▶ [What the task asks]: Every entry must be transcribed exactly as written.
Data section Block Start
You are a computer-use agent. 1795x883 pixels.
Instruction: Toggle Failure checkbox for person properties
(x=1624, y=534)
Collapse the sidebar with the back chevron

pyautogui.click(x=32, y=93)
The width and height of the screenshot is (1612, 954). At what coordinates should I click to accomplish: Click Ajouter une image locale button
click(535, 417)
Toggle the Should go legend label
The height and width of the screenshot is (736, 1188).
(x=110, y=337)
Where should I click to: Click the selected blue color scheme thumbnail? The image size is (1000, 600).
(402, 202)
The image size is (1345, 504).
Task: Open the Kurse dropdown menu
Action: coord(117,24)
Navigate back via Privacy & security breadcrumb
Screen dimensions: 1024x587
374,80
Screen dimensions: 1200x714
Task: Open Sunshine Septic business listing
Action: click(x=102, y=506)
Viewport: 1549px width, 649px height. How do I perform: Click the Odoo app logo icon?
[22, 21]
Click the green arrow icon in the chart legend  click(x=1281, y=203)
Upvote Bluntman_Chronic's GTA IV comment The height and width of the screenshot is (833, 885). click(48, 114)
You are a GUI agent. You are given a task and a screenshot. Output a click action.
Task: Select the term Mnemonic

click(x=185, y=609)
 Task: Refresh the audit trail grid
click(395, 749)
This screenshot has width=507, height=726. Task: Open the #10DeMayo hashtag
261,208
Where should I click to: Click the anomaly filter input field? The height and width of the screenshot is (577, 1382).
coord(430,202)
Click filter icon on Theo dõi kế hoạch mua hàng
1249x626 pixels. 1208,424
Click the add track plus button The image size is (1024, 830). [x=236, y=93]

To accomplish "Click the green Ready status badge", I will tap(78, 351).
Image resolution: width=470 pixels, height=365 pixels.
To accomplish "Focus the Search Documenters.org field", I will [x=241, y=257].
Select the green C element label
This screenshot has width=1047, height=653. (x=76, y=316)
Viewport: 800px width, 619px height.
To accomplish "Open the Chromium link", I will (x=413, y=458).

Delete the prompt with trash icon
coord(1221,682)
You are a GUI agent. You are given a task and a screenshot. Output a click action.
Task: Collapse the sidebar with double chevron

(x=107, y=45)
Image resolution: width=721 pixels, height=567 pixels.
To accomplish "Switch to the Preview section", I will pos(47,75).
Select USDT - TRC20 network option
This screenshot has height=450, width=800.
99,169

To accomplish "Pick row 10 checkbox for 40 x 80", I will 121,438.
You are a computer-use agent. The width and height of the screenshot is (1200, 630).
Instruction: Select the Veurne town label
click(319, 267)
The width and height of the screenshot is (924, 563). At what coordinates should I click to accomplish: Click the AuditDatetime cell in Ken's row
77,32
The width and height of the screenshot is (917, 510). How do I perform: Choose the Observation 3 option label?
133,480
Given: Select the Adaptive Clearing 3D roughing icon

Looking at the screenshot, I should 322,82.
Data section Block End
▶ [Exercise output]:
You are a computer-use agent. 1795x883 pixels.
Instruction: Toggle Failure checkbox for person properties
(x=1624, y=534)
Collapse the sidebar with the back chevron

pyautogui.click(x=32, y=93)
The width and height of the screenshot is (1612, 954). At what coordinates should I click to accomplish: Click Ajouter une image locale button
click(535, 417)
Toggle the Should go legend label
The height and width of the screenshot is (736, 1188).
(x=110, y=337)
Where should I click to: Click the selected blue color scheme thumbnail? The image size is (1000, 600).
(402, 202)
The image size is (1345, 504).
Task: Open the Kurse dropdown menu
Action: coord(117,24)
Navigate back via Privacy & security breadcrumb
Screen dimensions: 1024x587
374,80
Screen dimensions: 1200x714
Task: Open Sunshine Septic business listing
Action: click(x=102, y=506)
Viewport: 1549px width, 649px height. How do I perform: Click the Odoo app logo icon?
[22, 21]
Click the green arrow icon in the chart legend  click(x=1281, y=203)
Upvote Bluntman_Chronic's GTA IV comment The height and width of the screenshot is (833, 885). click(48, 114)
You are a GUI agent. You are given a task and a screenshot. Output a click action.
Task: Select the term Mnemonic

click(x=185, y=609)
 Task: Refresh the audit trail grid
click(395, 749)
This screenshot has width=507, height=726. Task: Open the #10DeMayo hashtag
261,208
Where should I click to: Click the anomaly filter input field? The height and width of the screenshot is (577, 1382).
coord(430,202)
Click filter icon on Theo dõi kế hoạch mua hàng
1249x626 pixels. 1208,424
Click the add track plus button The image size is (1024, 830). [x=236, y=93]

To accomplish "Click the green Ready status badge", I will tap(78, 351).
Image resolution: width=470 pixels, height=365 pixels.
To accomplish "Focus the Search Documenters.org field", I will [x=241, y=257].
Select the green C element label
This screenshot has width=1047, height=653. (x=76, y=316)
Viewport: 800px width, 619px height.
To accomplish "Open the Chromium link", I will (x=413, y=458).

Delete the prompt with trash icon
coord(1221,682)
You are a GUI agent. You are given a task and a screenshot. Output a click action.
Task: Collapse the sidebar with double chevron

(x=107, y=45)
Image resolution: width=721 pixels, height=567 pixels.
To accomplish "Switch to the Preview section", I will pos(47,75).
Select USDT - TRC20 network option
This screenshot has height=450, width=800.
99,169

To accomplish "Pick row 10 checkbox for 40 x 80", I will 121,438.
You are a computer-use agent. The width and height of the screenshot is (1200, 630).
Instruction: Select the Veurne town label
click(319, 267)
The width and height of the screenshot is (924, 563). At what coordinates should I click to accomplish: Click the AuditDatetime cell in Ken's row
77,32
The width and height of the screenshot is (917, 510). How do I perform: Choose the Observation 3 option label?
133,480
Given: Select the Adaptive Clearing 3D roughing icon

Looking at the screenshot, I should 322,82.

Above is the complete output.